College of Veterinary Medicine, Chungbuk National University, Cheongju, Korea.
Division of Infectious Diseases, Department of Internal Medicine, College of Medicine, Soonchunhyang University, Asan, Korea.
J Korean Med Sci. 2024 Jun 10;39(22):e176. doi: 10.3346/jkms.2024.39.e176.
Malaria elimination strategies in the Republic of Korea (ROK) have decreased malaria incidence but face challenges due to delayed case detection and response. To improve this, machine learning models for predicting malaria, focusing on high-risk areas, have been developed.

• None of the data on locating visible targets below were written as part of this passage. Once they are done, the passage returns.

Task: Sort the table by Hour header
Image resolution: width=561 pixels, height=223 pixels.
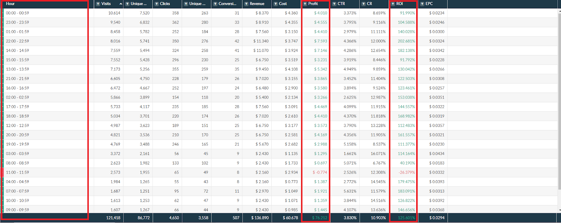Action: (x=11, y=4)
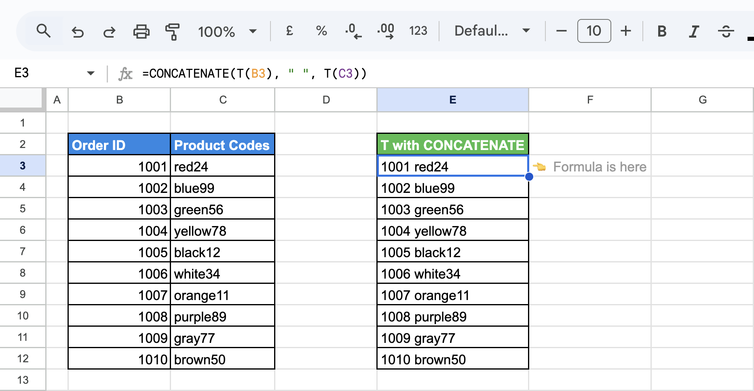This screenshot has width=754, height=391.
Task: Activate the paint format tool
Action: (173, 31)
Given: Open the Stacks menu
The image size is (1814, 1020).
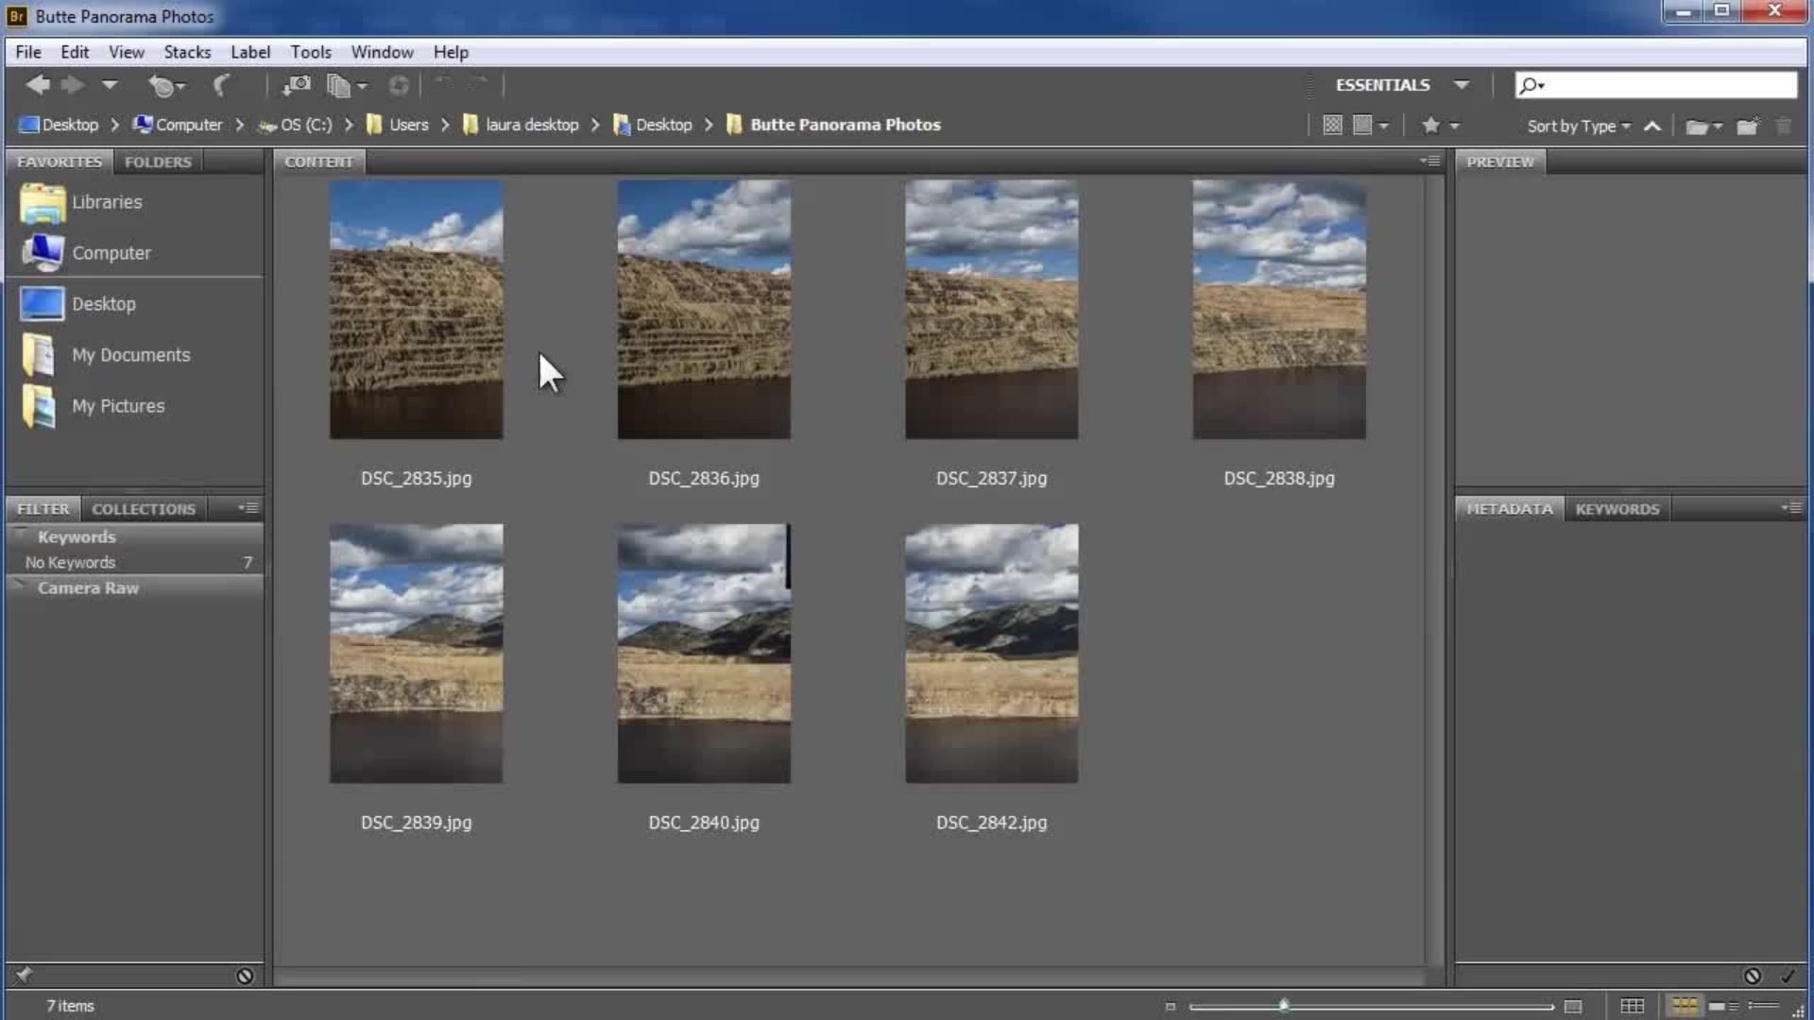Looking at the screenshot, I should 187,52.
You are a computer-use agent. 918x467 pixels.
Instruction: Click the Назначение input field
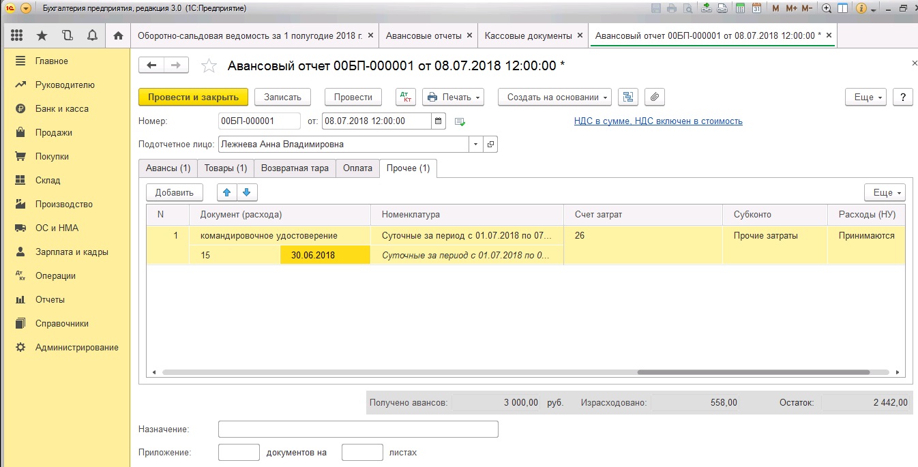358,429
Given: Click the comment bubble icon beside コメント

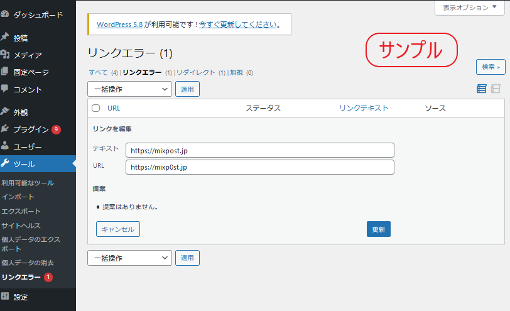Looking at the screenshot, I should pyautogui.click(x=5, y=89).
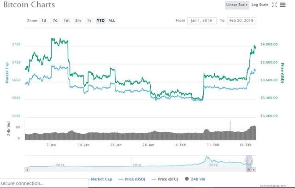
Task: Click navigator scrollbar left arrow
Action: (28, 170)
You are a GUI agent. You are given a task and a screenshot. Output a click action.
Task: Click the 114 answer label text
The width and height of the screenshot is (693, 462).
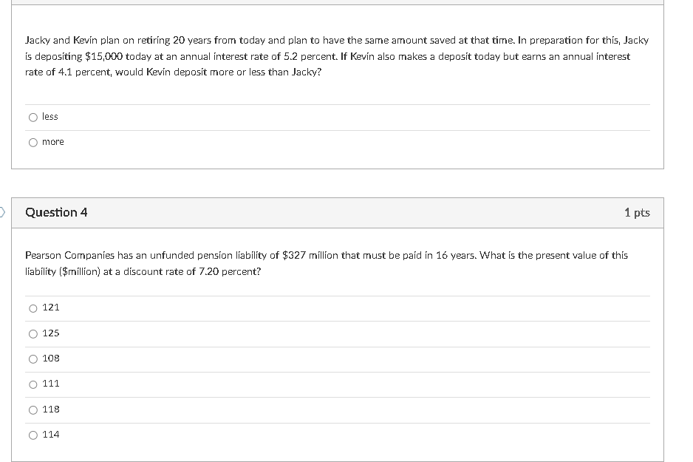pyautogui.click(x=50, y=435)
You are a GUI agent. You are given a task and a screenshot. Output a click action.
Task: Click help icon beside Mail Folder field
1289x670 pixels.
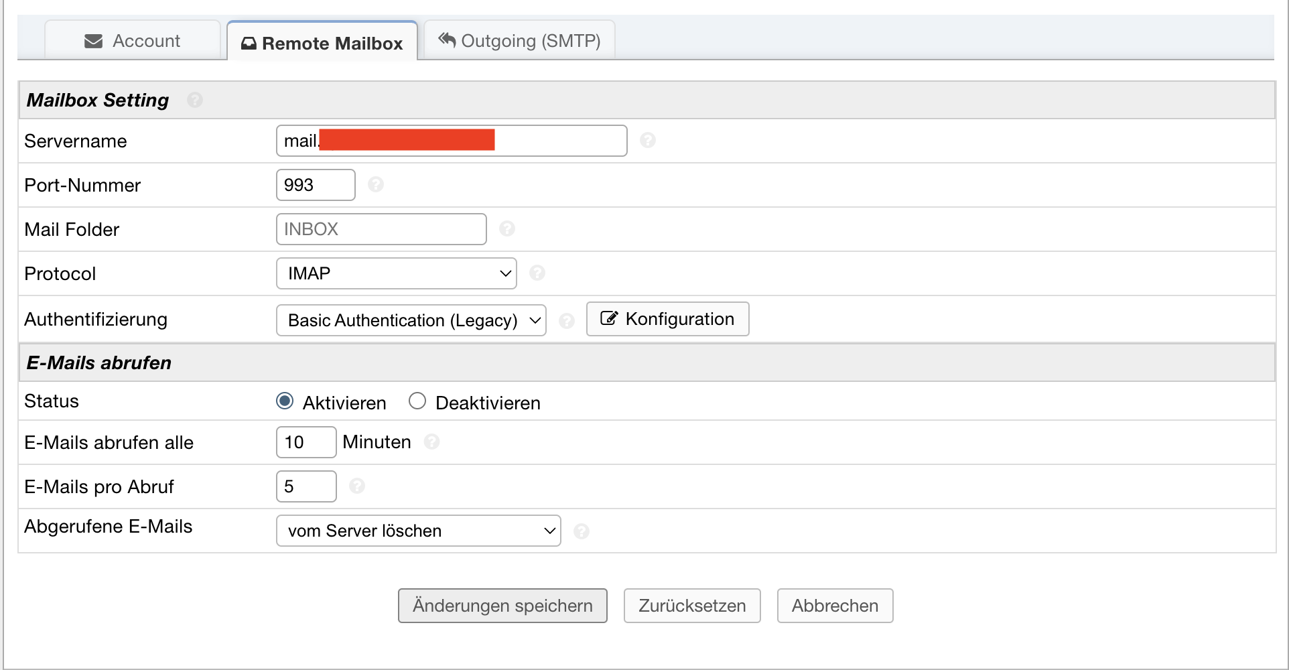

The study targeted the northern region of ROK, near the demilitarized zone, using a 1-km grid to identify areas for prediction. Grid cells without residential buildings were excluded, leaving 8,425 cells. The prediction was based on whether at least one malaria case was reported in each grid cell per month, using spatial data of patient locations. Four algorithms were used: gradient boosted (GBM), generalized linear (GLM), extreme gradient boosted (XGB), and ensemble models, incorporating environmental, sociodemographic, and meteorological data as predictors. The models were trained with data from May to October (2019-2021) and tested with data from May to October 2022. Model performance was evaluated using the area under the receiver operating characteristic curve (AUROC).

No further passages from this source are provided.